▸ What to produce
Pick up the reinforcement learning course notes after their final line and continue them.

7.1 Introduction to Reinforcement Learning
Slides
This module is also available in the following versions
Topics
Threads
First thread: prediction & planning:
- Monte Carlo (MC) prediction (episodic evaluation).
- Temporal Difference (TD) learning (bootstrapping).
- Monte Carlo Tree Search (MCTS) (planning with a model).
- Exploration vs exploitation (Multi-arm Bandits) (upper confidence bounds (UCT))
Second thread: model-free control:
- MC control (prediction + policy improvement loop).
- TD control → Q-learning, SARSA.
Third thread: approximation:
- Value function approximation (linear → deep).
- Policy approximation (policy gradients).
- Actor–critic (integration of both).
Readings & Textbook
COMP90054 Reinforcement Learning page - includes readings for each module and slides from live lectures
- Available as html book at: https://comp90054.github.io/reinforcement-learning/
Reinforcement Learning, An Introduction, Second Edition Sutton and Barto, MIT Press, 2020
- Available free at : http://www.incompleteideas.net/book/RLbook2020.pdf
Learning and Planning
Two fundamental problems in sequential decision making
Planning (first half of COMP90054):
A model of the environment is known
The agent performs computations with its model (without any external interaction)
The agent improves its policy through search, deliberation, reasoning, and introspection
Reinforcement Learning (this half of COMP90054):
The environment is initially unknown
The agent interacts with the environment
The agent improves its policy
Atari Example

Atari Example: Planning
Rules of the game are known
Can query emulator (simulator)
- perfect model inside agent’s brain
If I take action \(a\) from state \(s\):
what would the next state \(s'\) be?
what would the score be?
Plan ahead to find optimal policy, e.g. heuristic tree search, novelty etc.

Atari Example (without emulator): Reinforcement Learning

Rules of the game are unknown
Pick joystick actions, only see pixels & scores
Learn directly from interactive game-play
Characteristics of Reinforcement Learning
What makes reinforcement learning different from automated planning?
- The outcomes of actions are non-deterministic
- Uses probabilistic representation
What makes reinforcement learning different from other machine learning paradigms?

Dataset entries
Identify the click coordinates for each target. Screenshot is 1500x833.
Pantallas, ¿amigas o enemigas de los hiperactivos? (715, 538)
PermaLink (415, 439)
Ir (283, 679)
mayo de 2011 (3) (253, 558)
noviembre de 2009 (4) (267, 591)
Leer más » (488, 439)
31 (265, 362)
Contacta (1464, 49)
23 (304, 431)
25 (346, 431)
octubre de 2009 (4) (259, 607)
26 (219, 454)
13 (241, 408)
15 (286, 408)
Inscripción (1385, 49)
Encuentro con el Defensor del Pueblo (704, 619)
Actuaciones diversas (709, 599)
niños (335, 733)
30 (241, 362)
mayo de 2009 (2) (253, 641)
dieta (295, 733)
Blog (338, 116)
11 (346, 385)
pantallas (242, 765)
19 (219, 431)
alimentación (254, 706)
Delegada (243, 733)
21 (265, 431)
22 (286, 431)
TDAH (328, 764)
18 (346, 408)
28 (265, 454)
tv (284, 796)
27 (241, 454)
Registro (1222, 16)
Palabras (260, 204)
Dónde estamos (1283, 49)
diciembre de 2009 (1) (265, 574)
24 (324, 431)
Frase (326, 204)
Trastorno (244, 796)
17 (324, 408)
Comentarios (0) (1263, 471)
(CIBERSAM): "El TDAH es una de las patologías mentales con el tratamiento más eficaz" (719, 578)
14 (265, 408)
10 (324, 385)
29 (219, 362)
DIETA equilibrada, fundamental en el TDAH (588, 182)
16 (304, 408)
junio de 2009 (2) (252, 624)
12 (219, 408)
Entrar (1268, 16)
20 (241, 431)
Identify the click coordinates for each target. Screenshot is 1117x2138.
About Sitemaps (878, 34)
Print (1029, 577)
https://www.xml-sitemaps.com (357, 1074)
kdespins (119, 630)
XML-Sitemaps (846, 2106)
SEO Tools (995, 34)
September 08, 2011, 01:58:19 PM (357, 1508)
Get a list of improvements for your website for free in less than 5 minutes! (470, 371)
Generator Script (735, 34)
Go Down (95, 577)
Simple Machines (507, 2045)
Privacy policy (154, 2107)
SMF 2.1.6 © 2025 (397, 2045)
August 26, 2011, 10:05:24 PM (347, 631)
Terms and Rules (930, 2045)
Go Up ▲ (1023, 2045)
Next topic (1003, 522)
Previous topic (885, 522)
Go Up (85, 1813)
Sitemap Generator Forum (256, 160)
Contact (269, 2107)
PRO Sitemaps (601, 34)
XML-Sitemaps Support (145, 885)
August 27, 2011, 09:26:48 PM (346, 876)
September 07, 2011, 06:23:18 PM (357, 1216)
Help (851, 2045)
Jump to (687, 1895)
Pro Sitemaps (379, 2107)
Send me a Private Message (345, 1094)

▸ Answer below
- Sequence matters, i.e. it involves non-i.i.d. (independent and identically distributed) data
- There is no supervisor, only a reward signal
- Feedback is delayed, not instantaneous
Examples of Reinforcement Learning
Examples of Reinforcement Learning
- Making a humanoid robot walk
- Fine tuning LLMs using human/AI feedback
- Optimising operating system routines
- Controlling a power station
- Managing an investment portfolio
- Competing in the International Mathematical Olympiad
- Multi-agent pathfinding by robots in a warehouse (COMP90054 Assignment A2)
Example: Make a humanoid robot walk
Atlas demonstrates policies using RL based on human motion capture and animation - Boston Dynamics 2025
Example: Fine tuning LLMs using human/AI feedback
Proximal policy update (PPO) used by ChatGPT 3.5 & Agentic AI - Chat GPT ‘Operator’ & Claude’s ‘Computer Use’. ChatGPT4- now uses Direct Policy Optimisation (DPO).
Group relative policy optimisation (GRPO) (more stable than PPO) used in DeepSeek’s R2.
Example: Optimising operating system routines
2023, Daniel J. Mankowitz, et al. Faster sorting algorithms discovered using deep reinforcement learning, Nature, Vol 618, pp. 257-273
DeepMind’s AlphaDev, a deep reinforcement learning agent, has discovered faster sorting algorithms, outperforming previously known human benchmarks.
- The sort routine is called up to a trillion times a day worldwide
- These newly discovered algorithms have already been integrated into the LLVM standard C++ sort library.
Example: Compete in International Mathematical Olympiad
https://deepmind.google/discover/blog/ai-solves-imo-problems-at-silver-medal-level/
- AlphaProof achieved a sliver medal using a new reinforcement-learning based system for formal math reasoning (see link above).
Evolution of RL in the ERA of experience

Figure: David Silver & Rich Sutton, The ERA of Experience, 2025
Rewards
Rewards
- A reward \(R_t\) is a scalar feedback signal.
- Indicates how well agent is doing at step \(t\)
- The agent’s job is to maximise cumulative reward
Reinforcement learning is based on the reward hypothesis
Definition (Reward Hypothesis):
All goals can be described by the maximisation of expected cumulative reward.
Example of Rewards
- Make a humanoid robot walk
- -ve reward for falling
- +ve reward for forward motion
- Optimise sort routine in an operating system
- -ve reward for execution time
- +ve reward for throughput
- Control plasma in a stellarator in a fusion power station
- +ve reward for containment of plasma
- -ve reward for plasma crashing
- Control inventory in a warehouse
- -ve reward for stock-out penalty (lost sales)
- -ve reward for holding costs (inventory)
- +ve reward for sales revenue
Sequential Decision Making
Goal: select actions to maximise total future reward
Actions may have long term consequences
Reward may be delayed
It may be better to sacrifice immediate reward to gain more long-term reward
Examples:
A financial investment (may take months to mature)
Re-stocking warehouse (might prevent a stock-outs in days or weeks)
Agent

Agent and Environment

At each step \(t\) the agent:
Executes action \(A_t\)
Receives observation \(O_t\)
Receives scalar reward \(R_t\)
The environment:
Receives action \(A_t\)
Emits observation \(O_{t+1}\)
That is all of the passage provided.